So.. exactly the same as the closed source world then.  A project that
isn't a winner will fail to attract customers and funding and will
die.

> further more the members of an
> open source team must at
> all time made to feel that they are making a contribution. this at sometime
> can leave some of the parts
> of the software being left to gather dust without being maintained either
> because they are being seen as
> unattractive or useless.

Yes, programmers tend to 'scratch their itch'.  If everything thinks
that doing something useless, then it tends not to be done.  That
sounds more of a good thing to me :-D

> This bring me to  my next point how many open
> source projects have been successful?

Well, Debian has around 40,000 packages in main.  That doesn't really
indicate how many are successful, but it provides some clue.

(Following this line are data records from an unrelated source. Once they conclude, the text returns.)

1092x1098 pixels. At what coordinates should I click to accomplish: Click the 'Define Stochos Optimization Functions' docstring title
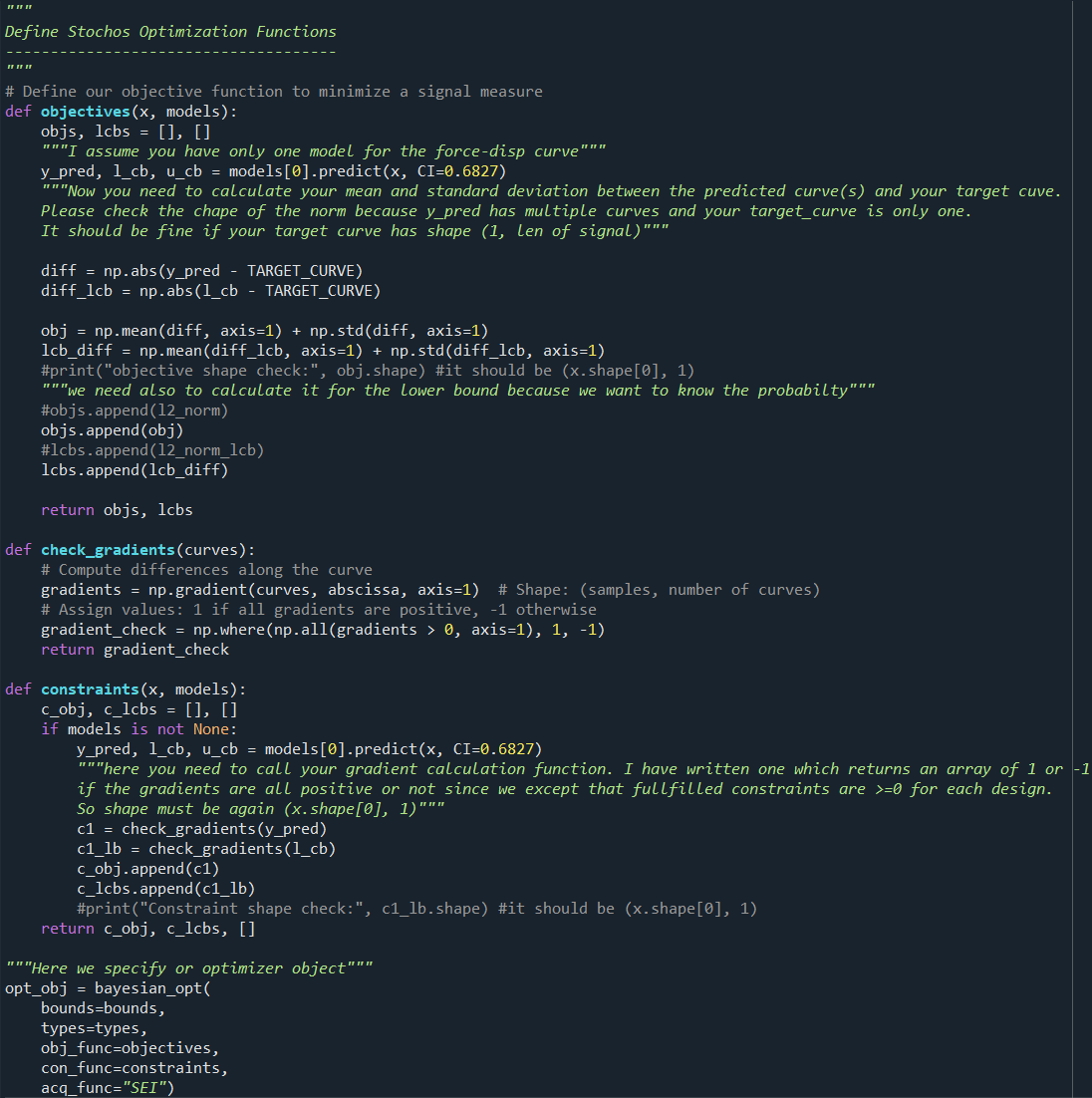[170, 32]
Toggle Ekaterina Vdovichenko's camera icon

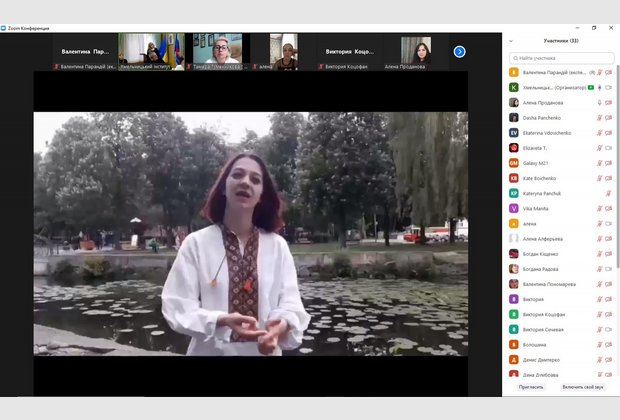click(x=608, y=132)
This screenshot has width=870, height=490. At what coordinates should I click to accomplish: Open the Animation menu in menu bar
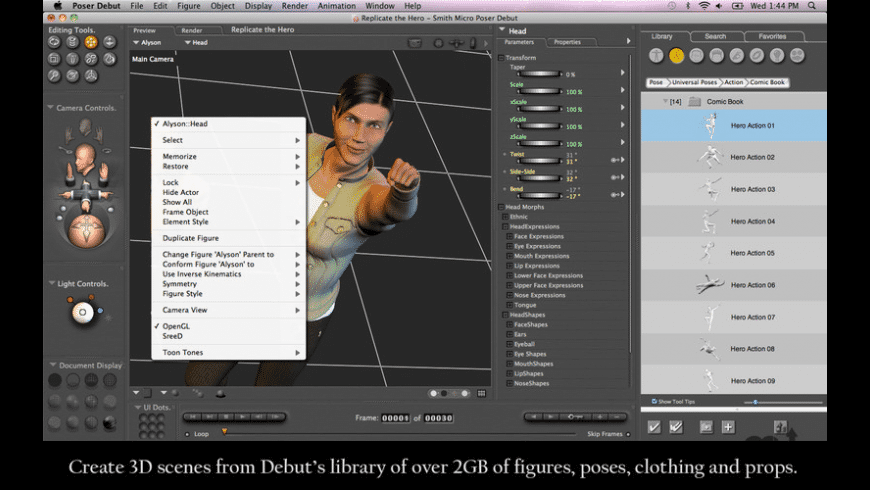pyautogui.click(x=336, y=6)
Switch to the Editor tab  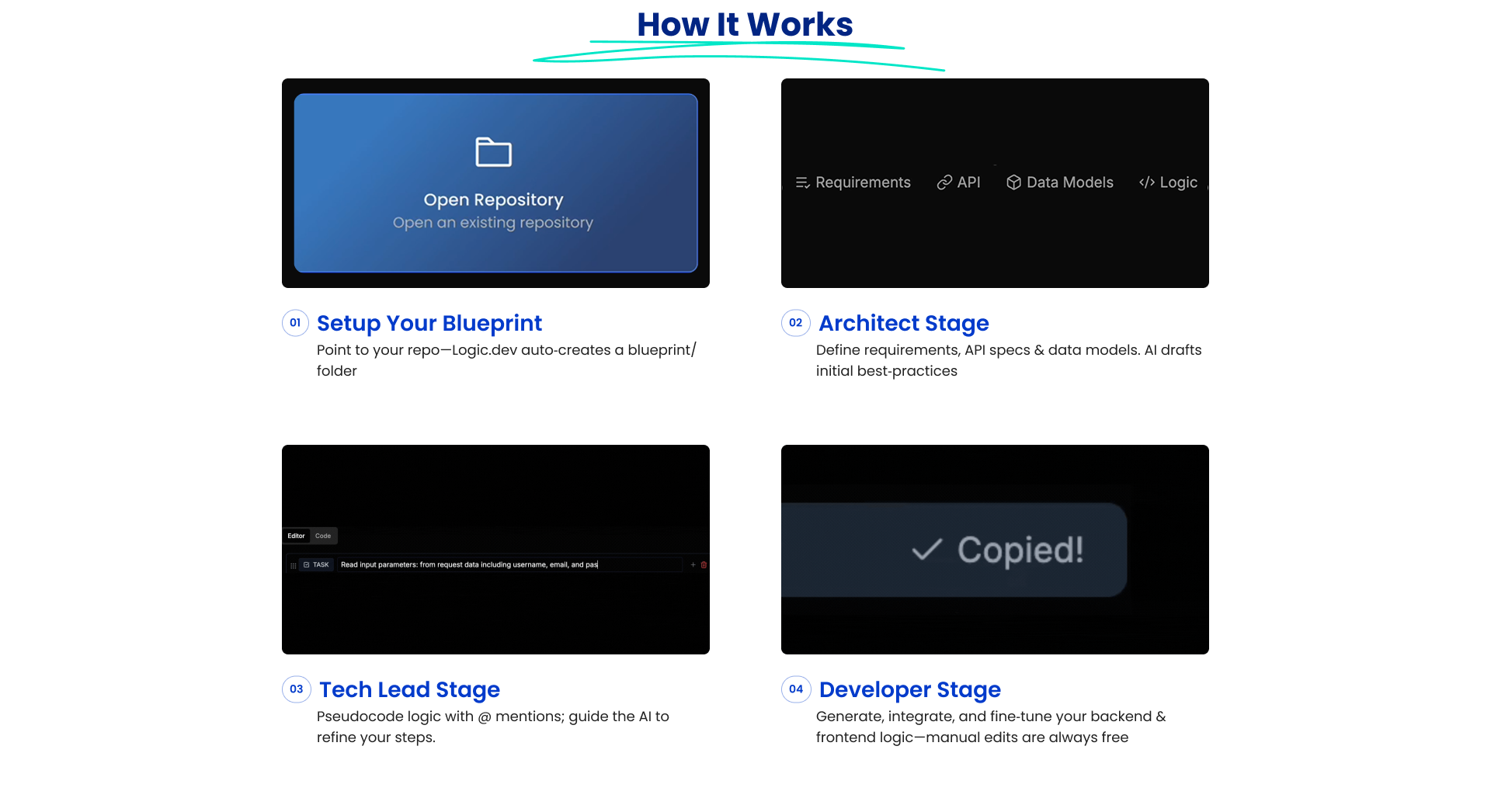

> Individuals are unlikely to  devote a considerable portion of their spare
> time if the project is [not] viewed as winner,

Well, if nobody wants the project, stands to reason that nobody works
on it.  Sounds okay to me.  But your definition of "winner" seems a
bit strange.  Some people code to learn, for example, or to just plain
have fun.  If it achieves that goal, then it doesn't matter if nobody
uses it.

> from this I can asked a question did linus, believe that Linux will be
> widely utilized when he started the OS.

Nope, not according to his own comments.

> I think he did not, maybe he did the point I m making here is how can you be
> sure that a project will be a winner.

You can't.  But Linus wanted to have fun and to learn.   He achieved
would presumably have achieved that whether or not Linux was
successful or not.

> but How every one knows that their
> API is crap, if they never seen the code,

API is what the programmers see.  So of course we've seen their API.

> they
> never tested the code. Microsoft must have thousands of testers to perform
> inspections and walkthrough and correctness
> proving. One might never be sure that the product is 100% without defects,
> but microsoft OS must be closer to that.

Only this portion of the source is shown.